For those not familiar with Susey’s history as related briefly in Janet Johl’s “Your Dolls and Mine“, I will say that in most respect she is very similar to the Izannah Walker doll, much loved by us in New England, perhaps because of they are having been created here in Rhode Island in great numbers between the late 1840s and 70s.


I acquired Susey from a member of the Bates family, together with a very heavy iron mold from which her face was formed. Also I have the paper pattern from which the body was cut, (The old thin paper full of pin-pricks made by the slender pins of the period), and a sewed-up cloth body pattern put together with machine stitching.

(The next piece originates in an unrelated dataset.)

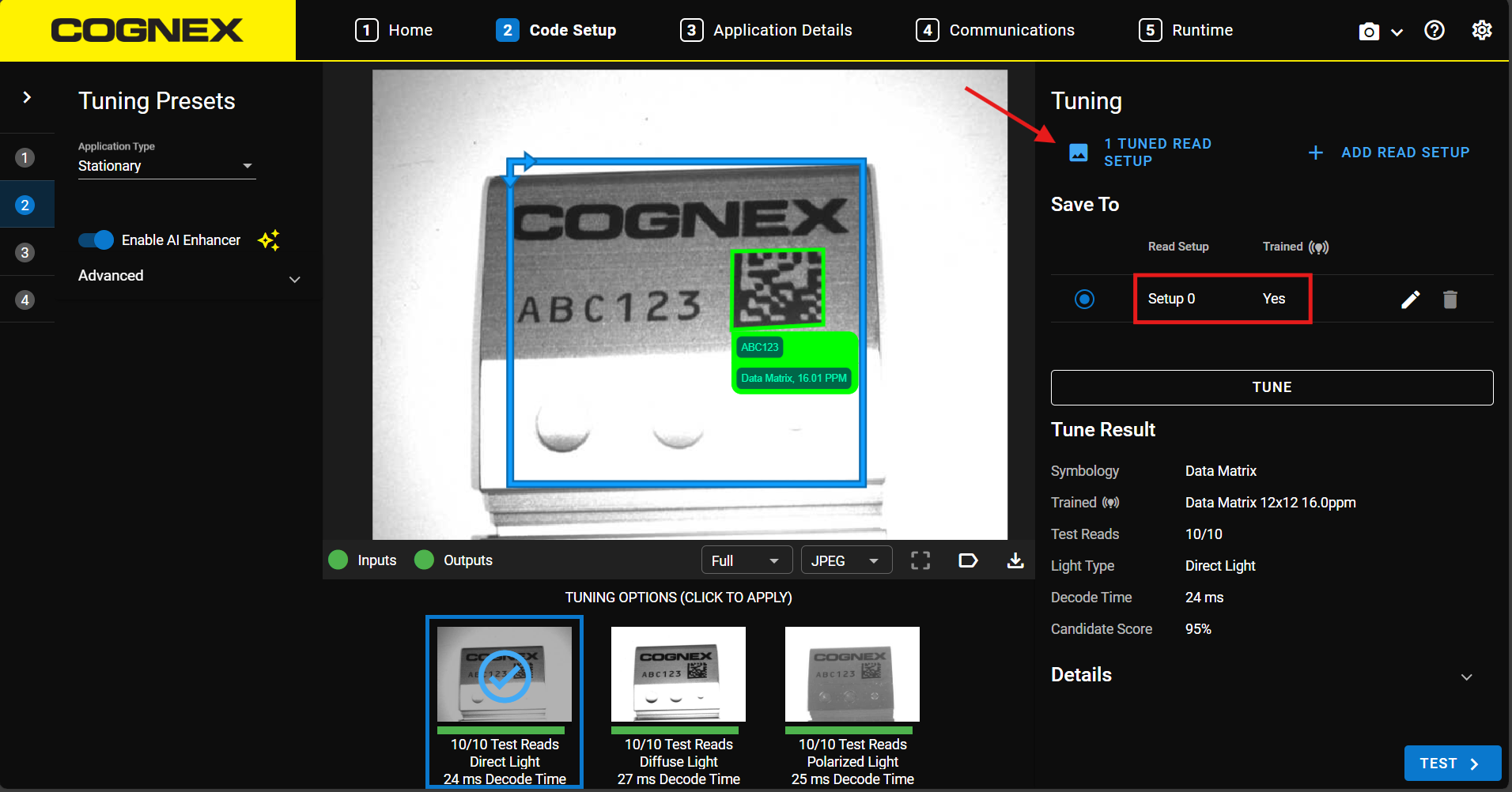The height and width of the screenshot is (792, 1512).
Task: Switch to the Communications tab
Action: coord(995,30)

According to old Providence Directories we find that during the 1850s, Reuben Harlow Neal Bates was a Pattern Maker employed by the Barstow Stove Company. He had nine children, the last born in 1856, and it has been suggested that he may have made the dolls only for his family and the children of his friends. However, this seems rather illogical since, in nearby Central Falls, Izannah Walker was producing the same type of doll probably very cheaply, and while they had no claim to beauty they were certainly more attractive than the Bates doll, whose left eye is definitely higher than the right, giving her face a one-sided look. At first I thought this effect might’ve been from the fault of the artist painting Suzy‘s features, but the mold proves otherwise.


This winter, a collector friend, Mrs. Margaret Elvin, and I decided to do a little experimenting to see what sort of a face we could produce with the old mold. We lined the hollow part with a paste-saturated buckram covering this with several layers of narrow strips of paper toweling, then pressed the other half of the mold into the wet mass allowing a couple of weeks for thorough drying. We had no mold for the back of the head but we formed one of sorts from a heavy aluminum foil, repeating the process used for the face.

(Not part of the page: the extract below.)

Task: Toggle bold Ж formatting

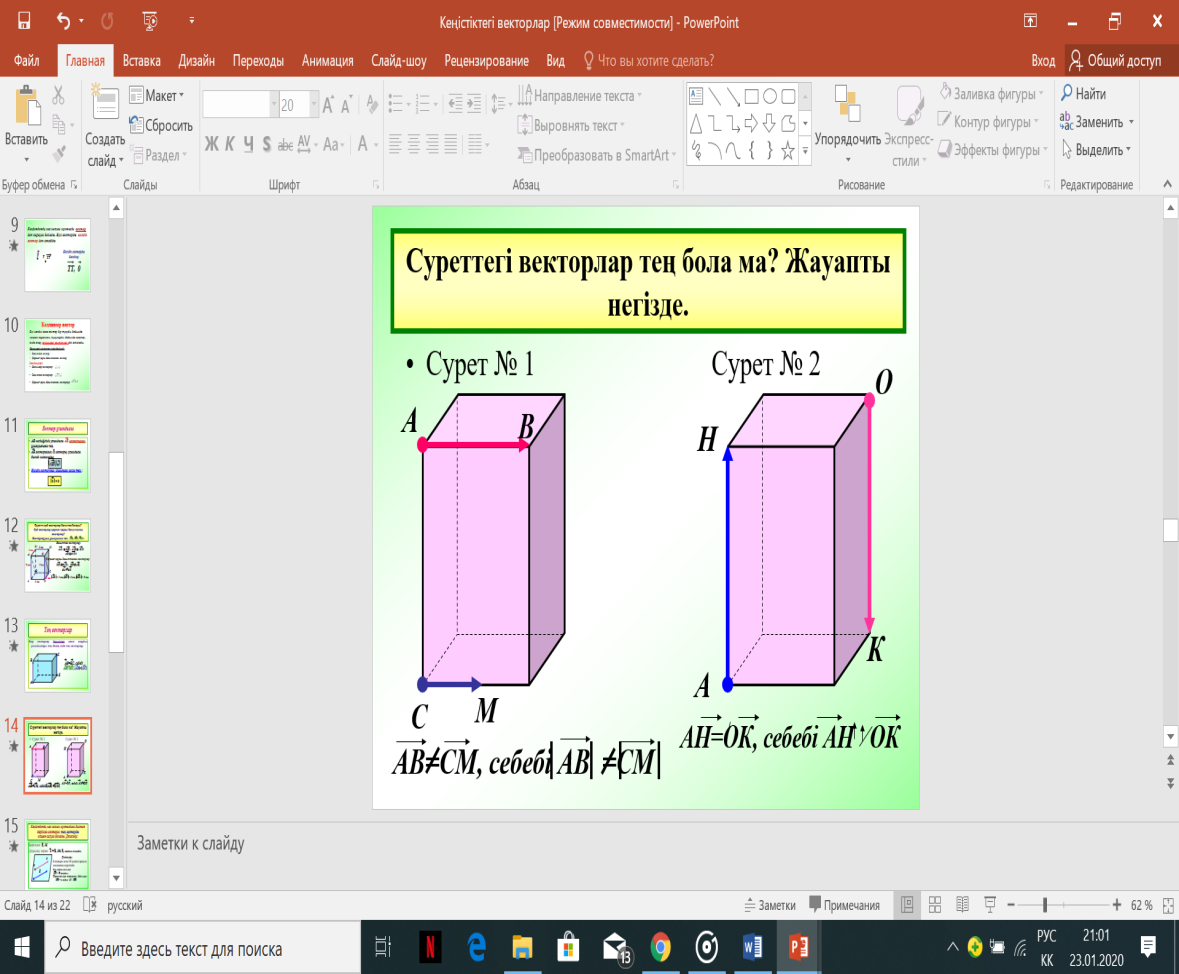Action: pos(211,144)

When both were dry and firm we seamed the two parts together as in the original, then formed a neck and shoulders of heavy cotton cloth to which we attached the head. The hole was then stuffed with cotton batting (reinforced with a wooden dowel, as are all this type of doll.) Overall we stretched and pasted old white stocking material, painted it and the unbeautiful result may be seen in the accompanying illustration. Done by our method we both agreed that the time consumed as well as the result would hardly warrant the producing of this type of doll commercially, but we had fun doing it.

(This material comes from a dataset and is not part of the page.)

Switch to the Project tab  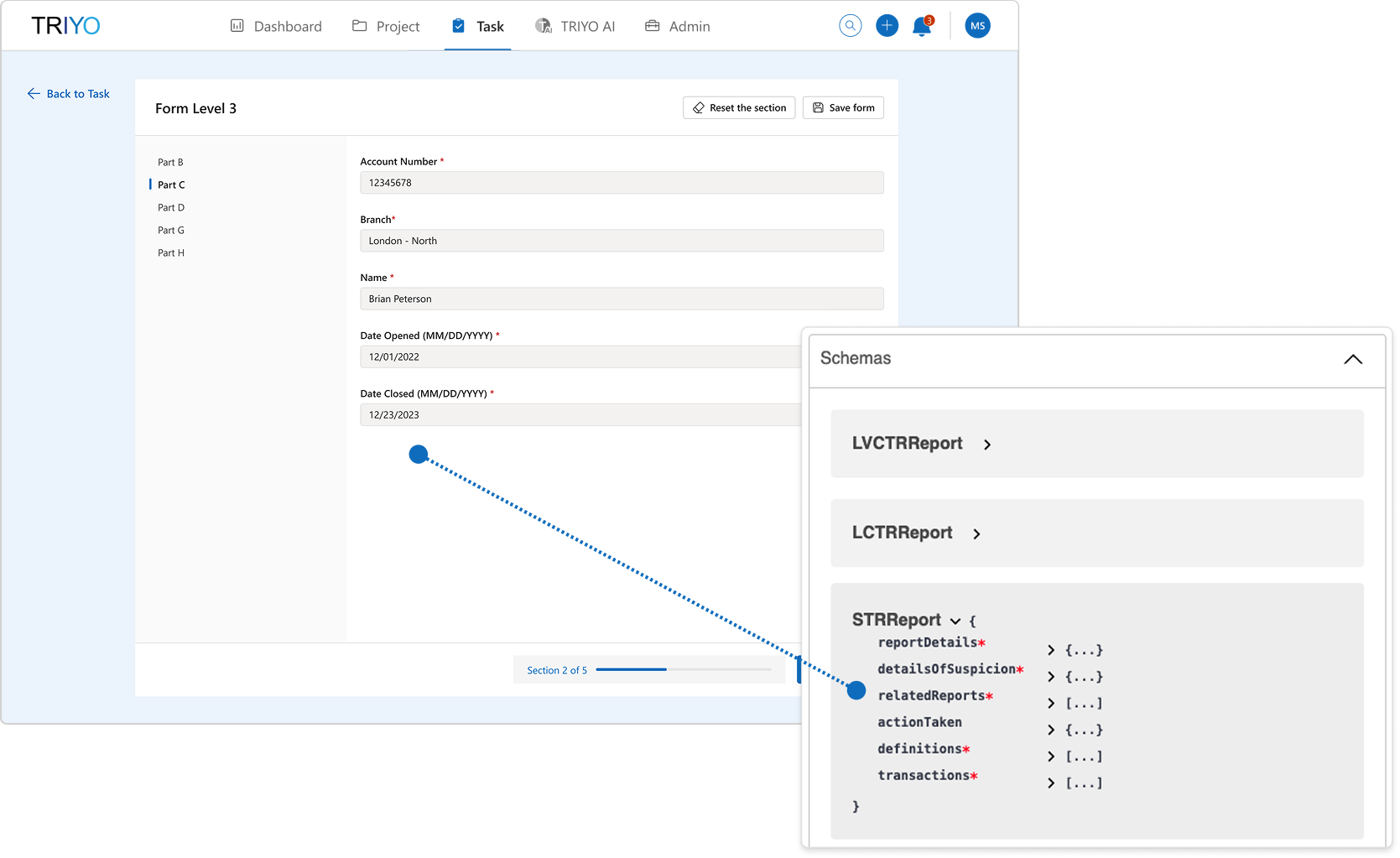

Until recently I thought there was another distinguishing feature of the Bates style, namely that the eyes are painted blue. I had never seen a Walker with anything but brown eyes. But just lately a friend offered me a doll which had just emerged from storage – – the old family doll. “It wouldn’t by any chance have blue eyes with it?”  I asked. The reply was that it had. “At last we have found a sister for Susey,” I thought. But alas no. When she appeared, she was, beyond a doubt, a blue-eyed Walker. It would be interesting to know if there were others so painted, scattered about the country.


In an effort to get to the bottom of this mystery, another possibility has occurred to me. Might it be that Izannah engaged Reuben to produce a mold for her. Being a departure from his regular business, did he, perhaps, come up with this one sided face which she would, of course, have refused to except. And did he then being a thrifty New Englander, undertake to do a little experimenting for himself, as my friend and I have just done, rather than throw away the initial mold he had put his time and skill into making? And did I Zana, commending his thrift, give him a pattern of the body she was putting on her own dolls? It does seem to be identical, even to the blue cambric covering. And did he, then produce a few dollars, just for his own children and for for those of the neighbors?


Probably we shall never know. Unless some of the readers of this article take a look at their Walker dolls, recognize the clues given and find they have a Bates, then we must conclude that the poor little Susey must resign herself to being without a relative in the world. On the other hand, perhaps there is a certain distinction in being a one-and-only.